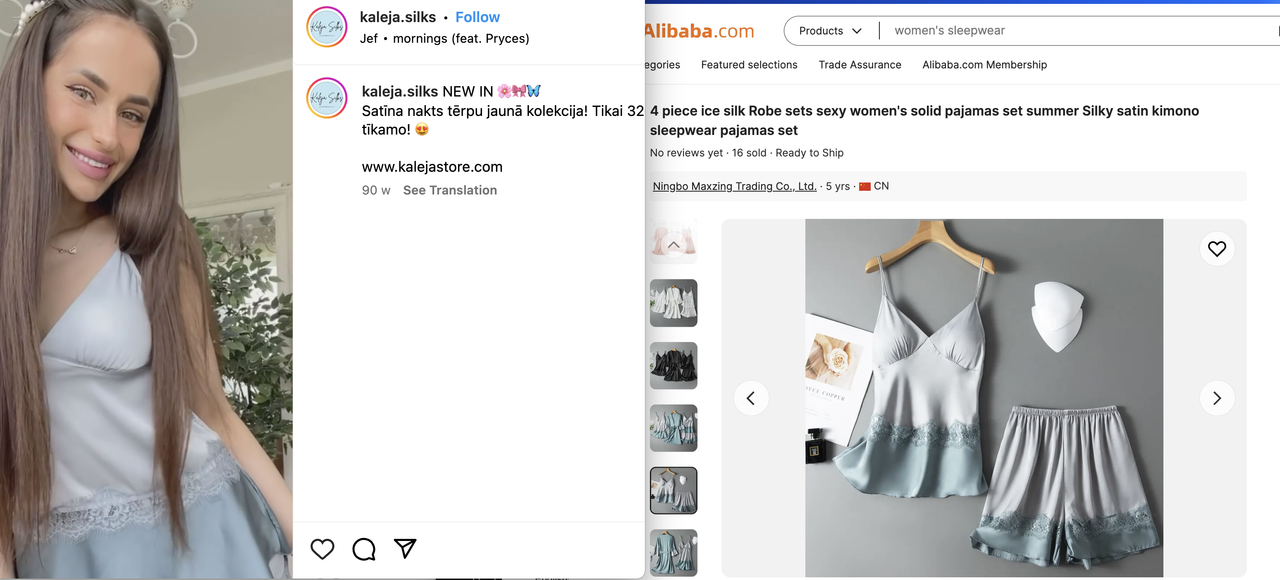
Task: Open Featured selections menu
Action: 749,65
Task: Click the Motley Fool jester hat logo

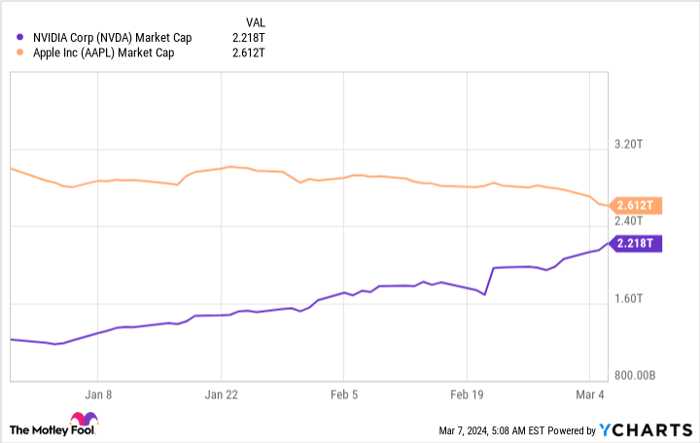Action: [81, 422]
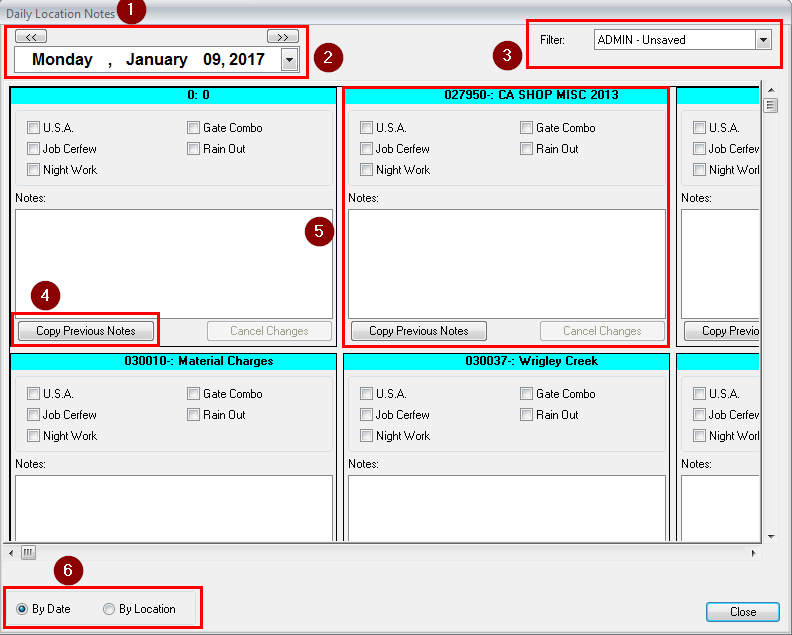Click the previous day << arrow button
This screenshot has height=635, width=792.
pos(31,37)
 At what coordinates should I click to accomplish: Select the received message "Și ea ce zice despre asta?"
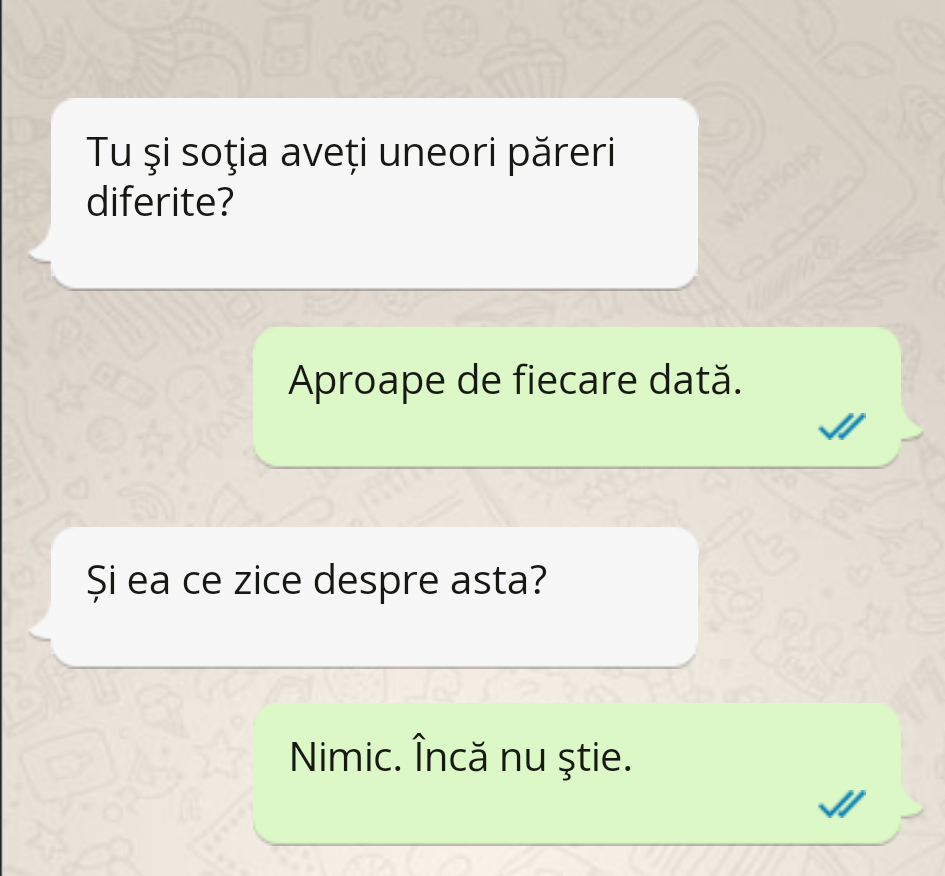pyautogui.click(x=374, y=597)

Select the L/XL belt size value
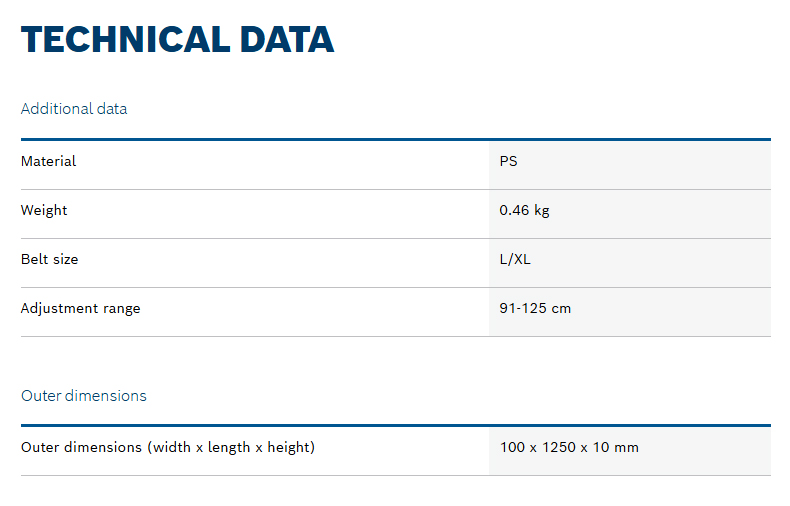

Problem – Repeat word for word the lines beginning at the one with "At what coordinates" and ending at the final line of the records above, both included, and no others. Leave the pictures out.

Exercise response –
 At what coordinates should I click to accomplish: Select the received message "Și ea ce zice despre asta?"
pyautogui.click(x=374, y=597)

Select the L/XL belt size value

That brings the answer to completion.